▶ DOCUMENT EXCERPT:
>>>
By Megan Boland
A recent study by NIEHS-funded researchers investigated links between developmental per- and polyfluoroalkyl substances (PFAS) exposure and reduced bone density in childhood and adolescence. Led by Annelise Blomberg, Sc.D., of the Harvard University School of Public Health and Lund University, the study has important implications for children’s health.
PFAS are manmade chemicals used in a variety of products ranging from firefighting foams to non-stick cookware. Often referred to as “forever chemicals,” PFAS are difficult to break down and are found across the globe in air, water, and soil.
Human exposure to PFAS is widespread and has been linked to many adverse health outcomes, including birth outcomes, cancer, thyroid dysfunction, and high cholesterol.
There is also evidence that PFAS is associated with lower bone mass density, a measure of bone health and an important determinant of osteoporosis risk.
<<<
▶ MATERIAL SHOWN:
>>>
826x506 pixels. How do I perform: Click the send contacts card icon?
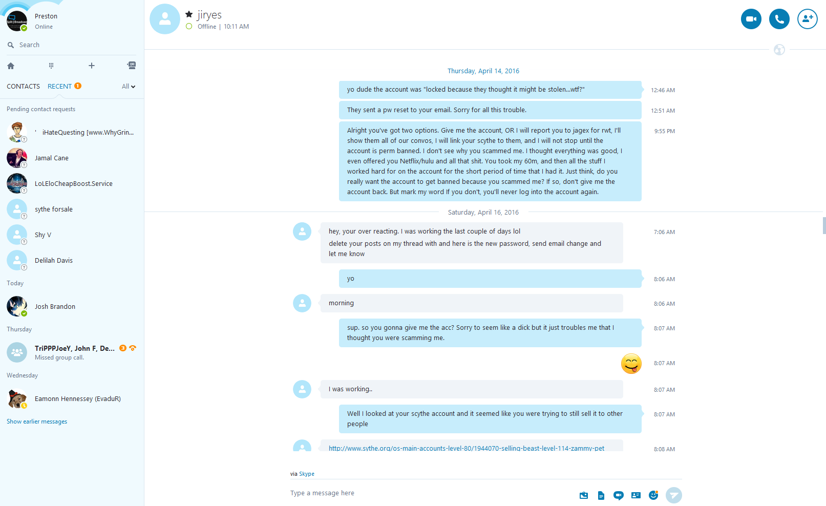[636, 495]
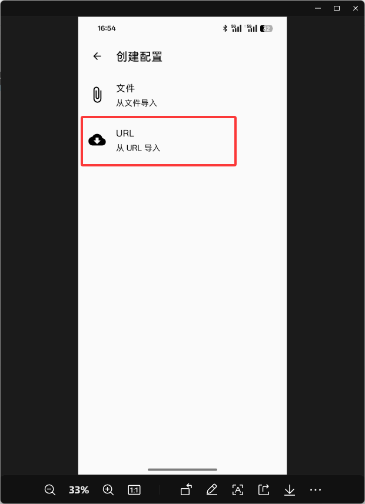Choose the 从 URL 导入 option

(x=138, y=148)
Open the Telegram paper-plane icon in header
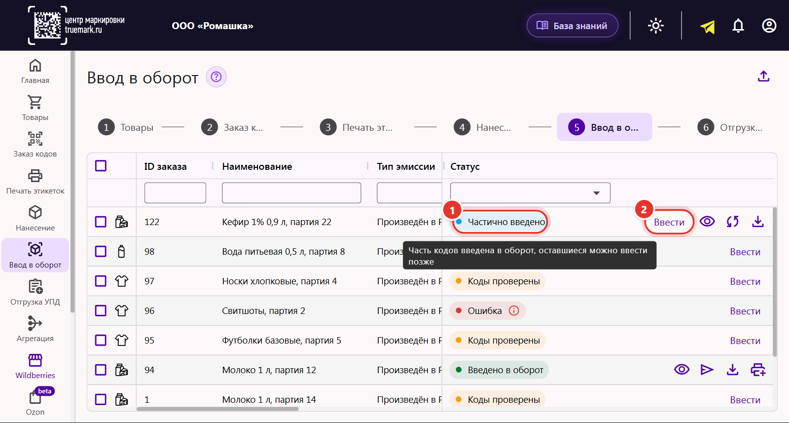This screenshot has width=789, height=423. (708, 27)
<<<
>>>
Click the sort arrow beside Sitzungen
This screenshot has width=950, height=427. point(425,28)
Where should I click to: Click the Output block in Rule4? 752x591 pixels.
<<<
▶ REQUIREMENT 1: Reproduce the passage from the article on PFAS and bone density between "PFAS are manmade" and "water, and soil.", inclusive.
▶ REQUIREMENT 2: Write the next part of the article on PFAS and bone density, picking up after its final sentence.

▶ TASK RESPONSE 1:
PFAS are manmade chemicals used in a variety of products ranging from firefighting foams to non-stick cookware. Often referred to as “forever chemicals,” PFAS are difficult to break down and are found across the globe in air, water, and soil.

▶ TASK RESPONSE 2:
Faroe Islands Birth Cohort
To understand the impacts of PFAS on bone density, the study leveraged an existing birth cohort — a group of children followed from birth through their lives — in the Faroe Islands, a fishing community west of Norway. No manufacturing of PFAS takes place on the islands, but the community is exposed through consumer products and their traditional diet of whale meat.
"PFAS exposures are a global problem," said Blomberg. "Even PFAS that have been phased out of production are still found in our environment and our bodies."
Previous research in the Faroe Islands has found an association between PFAS exposures and decreased birth size. Children are likely exposed to PFAS via breast milk, diet, and consumer products, and are more vulnerable to PFAS since their bones and bodies are still developing.
“Children are exposed in different ways and have much smaller bodies,” explained Blomberg. “During prenatal and early childhood periods, systems are changing fast — if children are exposed to chemicals, it has the potential for longer-term health outcomes.”
PFAS and Children’s Bone Health
To assess whether PFAS may affect bone health, the team measured five of the most commonly detected PFAS in 366 participants at birth and at 18 months, 5 years, and 9 years of age. They conducted a bone mass density assessment at age nine.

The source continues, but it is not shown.